**Do this**
Can you reproduce every line of the records below word for word, omitting the pictures?

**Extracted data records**
· · ·

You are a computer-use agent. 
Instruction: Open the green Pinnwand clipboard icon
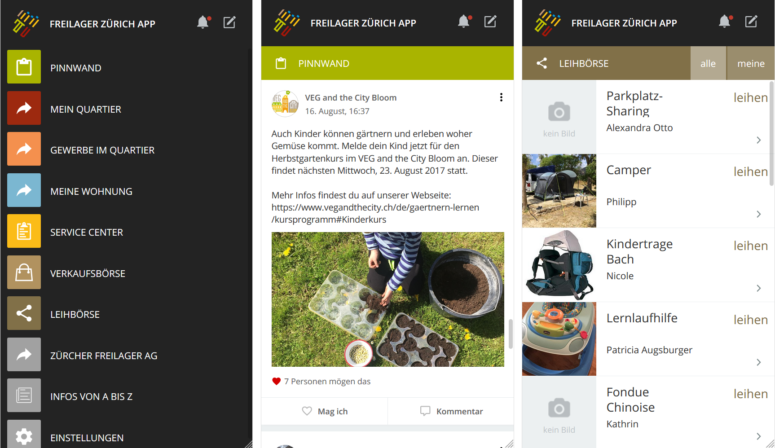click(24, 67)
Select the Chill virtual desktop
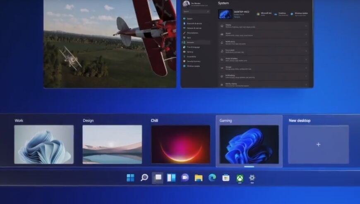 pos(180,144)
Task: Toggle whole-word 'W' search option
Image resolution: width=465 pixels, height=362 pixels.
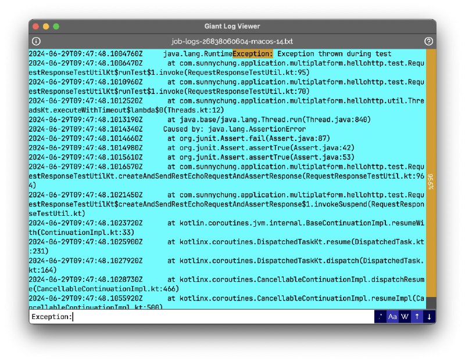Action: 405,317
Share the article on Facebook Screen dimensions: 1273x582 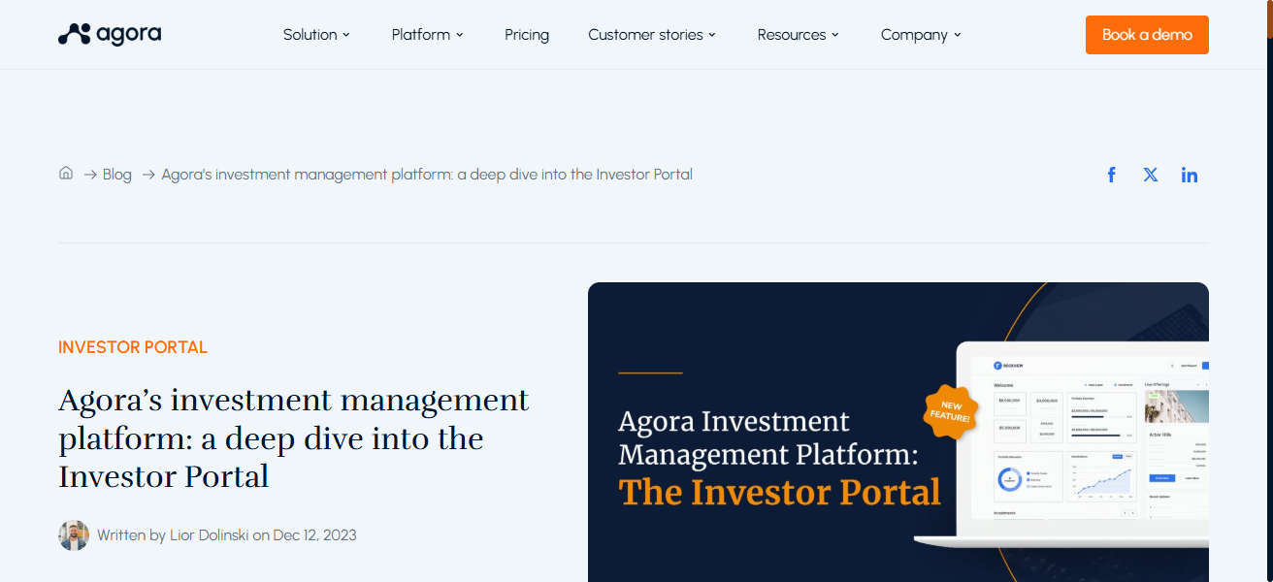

· · ·

**The output**
You are a computer-use agent. 
Instruction: Open the green Pinnwand clipboard icon
click(24, 67)
Select the Chill virtual desktop
 pos(180,144)
Task: Toggle whole-word 'W' search option
Image resolution: width=465 pixels, height=362 pixels.
Action: 405,317
Share the article on Facebook Screen dimensions: 1273x582 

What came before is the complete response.